Michael Mroziak, WBFO

Howie Hawkins, the Green Party candidate for New York Governor appeared in Buffalo Thursday morning. The Syracuse-based candidate says his party's ticket is more experienced than voters may realize and should serve as "Plan B" for progressives who previously placed their hopes on Cynthia Nixon.

Hawkins stood in Broderick Park, with the Niagara River flowing behind him. His platform emphasizes environmental actions including the eventual elimination of fossil fuel use in the state in 18 years, raising spending for education, placing more priority on underserved neighborhoods and attacking lead housing, which Hawkins says is in large abundance in his hometown and in Buffalo and has resulted in some of the highest levels of lead contamination among children.

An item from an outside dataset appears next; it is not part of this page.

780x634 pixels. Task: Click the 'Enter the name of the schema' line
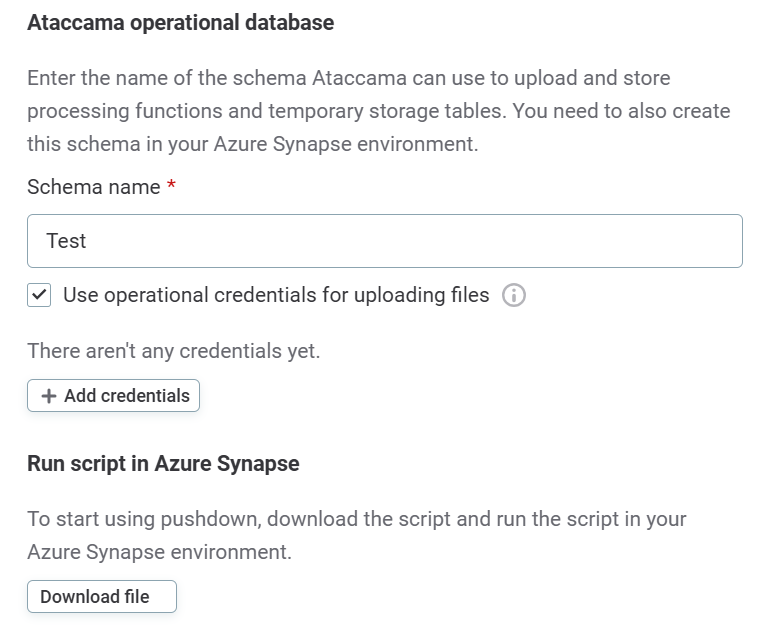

Hawkins, who describes himself as an "eco-socialist," is pushing for passage of the New York Off Fossil Fuels Act, which would transition the state to full clean-energy usage by the year 2030. He urges New Yorkers pursue passage with the same level of passion and pressure which resulted in passage of a hydrofracking ban in New York four years ago.

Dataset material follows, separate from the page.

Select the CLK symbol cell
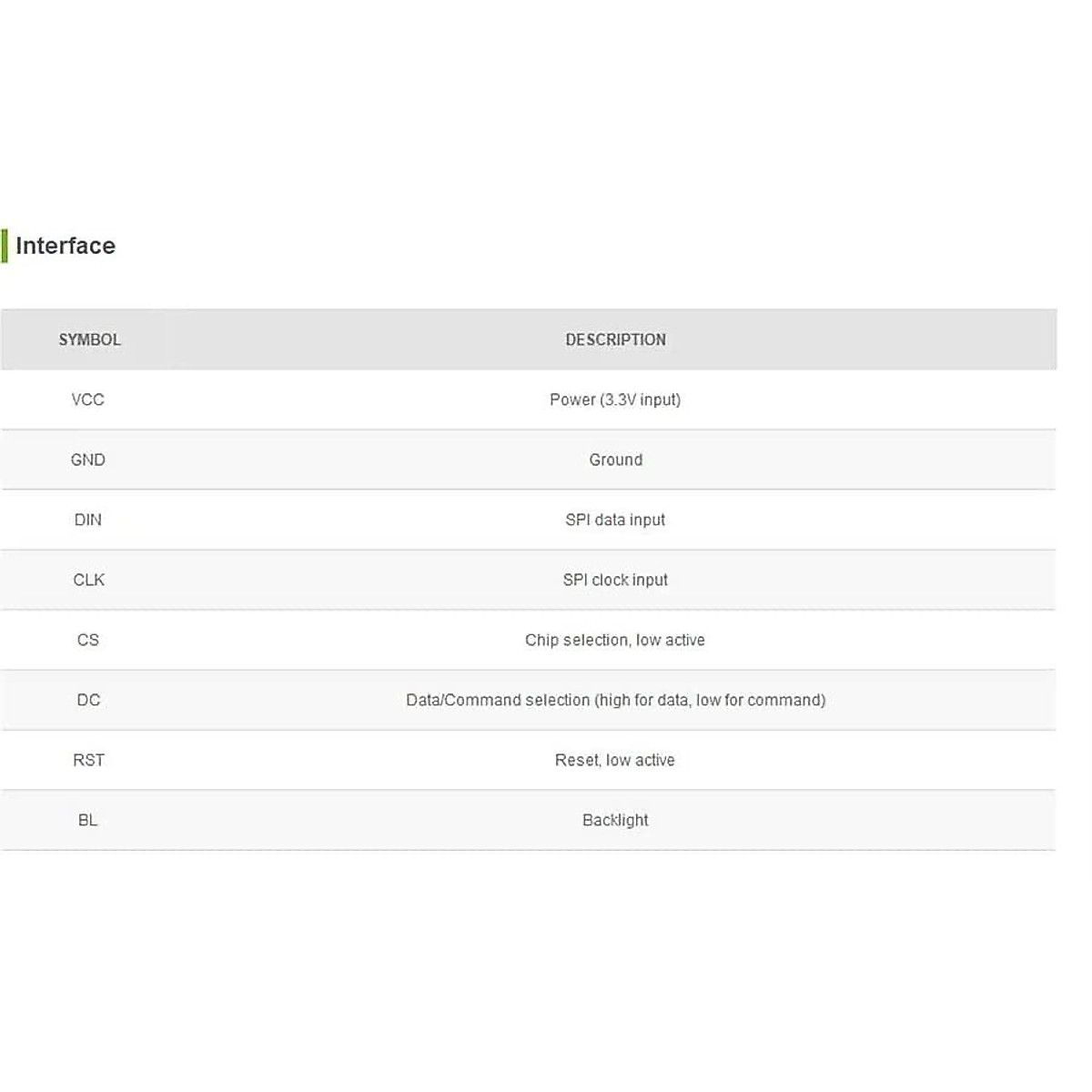Screen dimensions: 1092x1092 coord(88,580)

He would increase taxes on the state's wealthiest individuals to make it happen.

"I say the rich have got to pay more," said Hawkins. "We've got to tax the rich. The share of the income going to the top one percent, since 1980, has grown from one percent to 31 percent today. Meanwhile, as that happens they flatten the income tax bracket They doubled the lowest bracket from two percent to four percent and cut the top bracket in half. We're saying we need more brackets in the multi-millionare tax area."

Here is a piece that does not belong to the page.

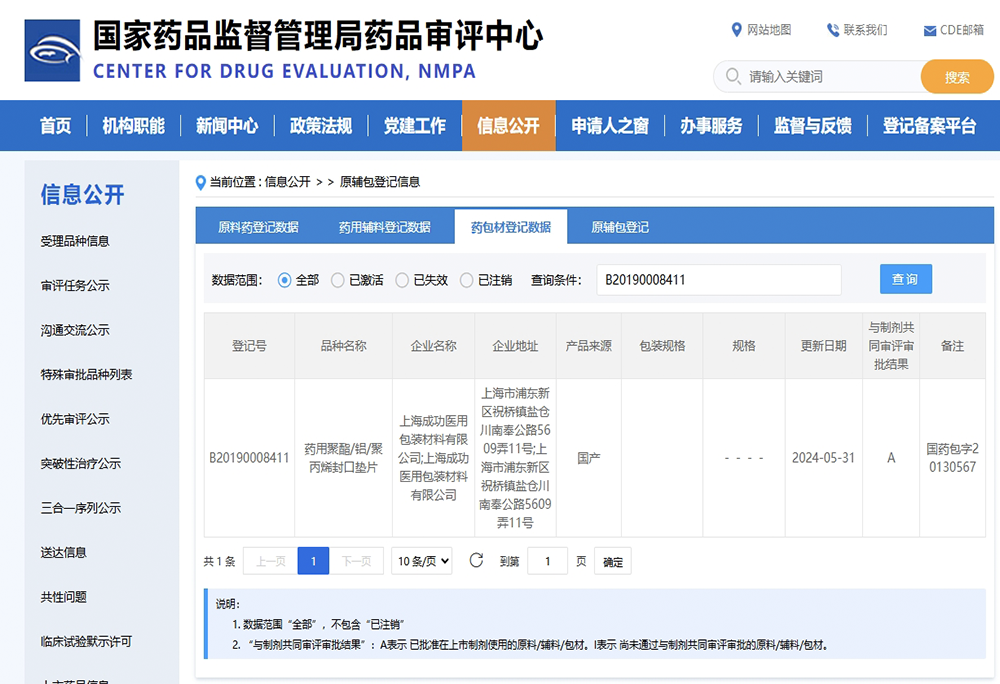Select the 已注销 radio button

pyautogui.click(x=466, y=280)
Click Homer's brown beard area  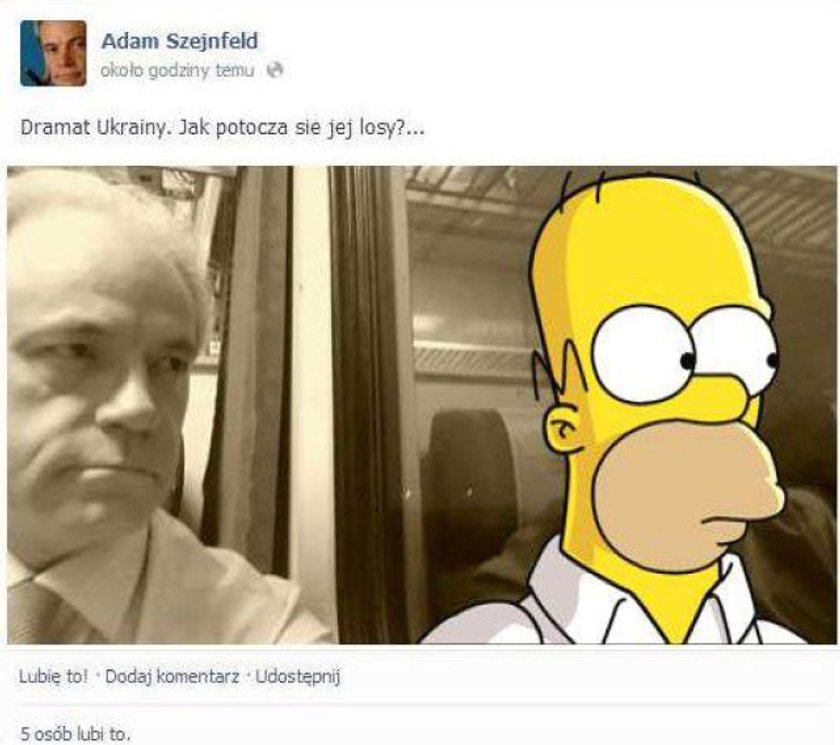pos(686,493)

He chided Governor Andrew Cuomo's resistance to support the Climate and Community Protection Act, passed three times by the State Assembly, because it codifies Cuomo's own energy policy. He also offered critical remarks toward Cuomo's Buffalo Billion economic development plan, noting his visit coincided with the sentencing of longtime Cuomo confidant Joseph Percoco and suggesting the incumbent's ambitious economic spending upstate has merely played favorites for both favored contractors and selected neighborhoods.

"I object to how it was done, too," said Hawkins, acknowledging Republican contender Marc Molinaro has often times attacked Cuomo's Buffalo Billion in his own gubernatorial campaign. "It's like a giant patronage machine. He gives a Buffalo billion and then the rest of upstate areas compete - they call it the Hunger Games - for their half-billion share. In the end they all got it but they all have to go through Governor Cuomo."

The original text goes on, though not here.